As much as I want badly to write till my mind is empty of thoughts I have so little time these days.
I need to set the alarm earlier but then there is the conflict between my wish to sleep longer and my need to write and always the hope that one day soon all of this will be over.
My husband will be out of hospital and all will be well.
But is it ever well? Or are we always at the mercy of death’s waggling finger hovering there above us, a threat to our lives from the moment of birth.
This might sound dramatic but it’s true.
And yet in order to live we need to be able to hide away from this insult for long enough to get on with our lives whatever that means. And maddeningly to live as though there is no tomorrow.
To live one day at a time, from moment to moment with out too much preoccupation with the past nor too much forward planning.
For me, this one day at a time, the Alcoholics Anonymous mantra, which my mother loved and I so hated as a child is one I must try to adopt today.
Otherwise, to pitch myself into the future and risk despair.
My days are punctuated by visits to the hospital such that I now know my way through most of its corridors.
Cabrini hospital is designed in a way that confuses the occasional visitor, which might be one of the reasons the designers have sectioned it into areas ABCDEF. But my mind is such I cannot operate in this way.
This is not a map I can follow. I prefer to use the wall hangings and the pictures on the hospital walls of staff taken over the years, the smiling faces of happy patients young and old engaged with caregivers from all arenas, not only doctors and nurses but radiographers and cleaners and all those who apparently work as a team at the hospital.
Everywhere you encounter people in similar uniforms, but each shirt signifies a different area of endeavour.
It reminds me of the days when I worked at Prince Henry’s hospital in St Kilda Road where the cleaners were referred to as ‘pinkies’ because of their pink uniforms.
They were then mainly women. These days the cleaners remain mainly women for the actual cleaning tasks but there are equal numbers of men engaged in the other more menial functions of hospital life.
In my time, at Prince Henry’s, the nurses wore unfirms of blue and white, though red jumpers and cardigans had come in and they were beginning to wear trousers as well, a uniform navy.
So I have figured the nurses in Cabrini, the lower ranking nurses wear a red blouse while the senior nurses wear white. Some professions like the pharmacists and physios have their profession descriptor emblazoned on their shirts.
One thing that remains the same from my days at Prince Henry’s, the doctors have no uniform and dress seemingly as they please.
When I was at Prince Henry’s the doctors wore white coats over their every day clothes.
These days, doctors don’t bother, all except my husband’s cardiologist, a man who is of his time.
A kind and competent physician and talking to him is a strange experience because when he comes to visit he wears his white coat and he sits down to talk. His bedside manner is inclusive and respectful, so different from some of the younger doctors whose bedside manner leaves much to be desired.
It’s the disempowerment that gets to me.
The fact that my husband cannot know from one day to the next what will be happening to his treatment.

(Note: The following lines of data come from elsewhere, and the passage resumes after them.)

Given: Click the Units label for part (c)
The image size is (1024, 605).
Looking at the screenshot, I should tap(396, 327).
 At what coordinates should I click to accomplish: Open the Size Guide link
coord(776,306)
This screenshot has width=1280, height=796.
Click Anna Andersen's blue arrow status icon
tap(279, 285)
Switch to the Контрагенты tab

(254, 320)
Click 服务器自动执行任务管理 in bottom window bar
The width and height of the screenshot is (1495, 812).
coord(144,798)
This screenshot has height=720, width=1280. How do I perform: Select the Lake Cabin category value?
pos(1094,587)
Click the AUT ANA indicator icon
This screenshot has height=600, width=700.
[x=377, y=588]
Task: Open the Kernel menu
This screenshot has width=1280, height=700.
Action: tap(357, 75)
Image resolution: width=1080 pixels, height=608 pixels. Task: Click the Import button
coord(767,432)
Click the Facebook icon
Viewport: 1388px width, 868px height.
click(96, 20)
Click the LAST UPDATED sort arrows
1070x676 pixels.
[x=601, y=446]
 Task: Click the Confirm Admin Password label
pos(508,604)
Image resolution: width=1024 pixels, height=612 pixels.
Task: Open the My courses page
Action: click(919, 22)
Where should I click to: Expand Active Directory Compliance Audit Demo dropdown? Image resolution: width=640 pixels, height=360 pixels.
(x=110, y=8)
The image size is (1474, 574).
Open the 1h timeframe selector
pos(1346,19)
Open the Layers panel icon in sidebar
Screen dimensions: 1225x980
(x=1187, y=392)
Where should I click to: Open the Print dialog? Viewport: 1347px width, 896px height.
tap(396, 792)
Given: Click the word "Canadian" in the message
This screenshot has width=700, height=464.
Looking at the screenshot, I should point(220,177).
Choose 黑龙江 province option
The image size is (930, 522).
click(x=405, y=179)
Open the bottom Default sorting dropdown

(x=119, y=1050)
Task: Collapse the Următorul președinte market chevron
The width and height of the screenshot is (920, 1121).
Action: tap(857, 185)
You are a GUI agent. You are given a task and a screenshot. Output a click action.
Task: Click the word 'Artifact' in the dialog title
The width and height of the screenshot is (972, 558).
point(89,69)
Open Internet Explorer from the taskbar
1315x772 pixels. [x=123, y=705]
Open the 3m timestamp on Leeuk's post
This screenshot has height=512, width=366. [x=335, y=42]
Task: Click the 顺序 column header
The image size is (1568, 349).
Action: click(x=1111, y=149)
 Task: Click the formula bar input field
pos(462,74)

Some ascribe it to the fluctuating levels of the new antibiotic they administer. A nurse explained it to me thus:
There are two forms of antibiotic, one is stable, the other not. If you give the stable form you can, I presume, rest assured the body will react as intended but the unstable form creates problems in that it needs close monitoring.
They try to calibrate the Vancomycin in my husband’s system, too much gives him high readings, which is toxic and so they take himoff infusions for a day, conduct another blood test to check his levels and then give another infusion or two then again check his blood levels. Apparently too much of this antibiotic in your system is dangerous and can affect your kidneys or liver but not enough and you might as well not administer it at all.
So we are between the proverbial rock and hard place.
I notice this more and more in medicine.
This need to calibrate doses, the fact that one size does not fit all. It makes sense.
Human bodies are not identical, but it would help if my husband was kept as informed as the doctors about some of these markers.
The other night a nurse told him the levels for Vancomycin were at 27 when they needed to be between 23 and 25, hence stopping the infusion last night.
When I go to see him this morning I have no idea whether he will be infused or left with an oral antibiotic or no antibiotic at all.
Last night he rested on top of his bed, filled with the despair of this not knowing. He feels well in himself though still very tired but he must stay in his hospital bed until they can get these dosages stable.
It’s the fault of his body. And no one else’s, but fault is the wrong word.
And in the process of institutionalisation hen risks losing the ability to assert himself.
So I do it for him.
They other day I asked, if he could go home over night.
They have let him home by day between infusions and blood tests, why not at night?
It paid off this asking. The nurse rang the doctor in charge and yes, my husband could go as long as he was back by 6.30 am.
And so for the first time in just under five weeks, my husband slept in his own bed.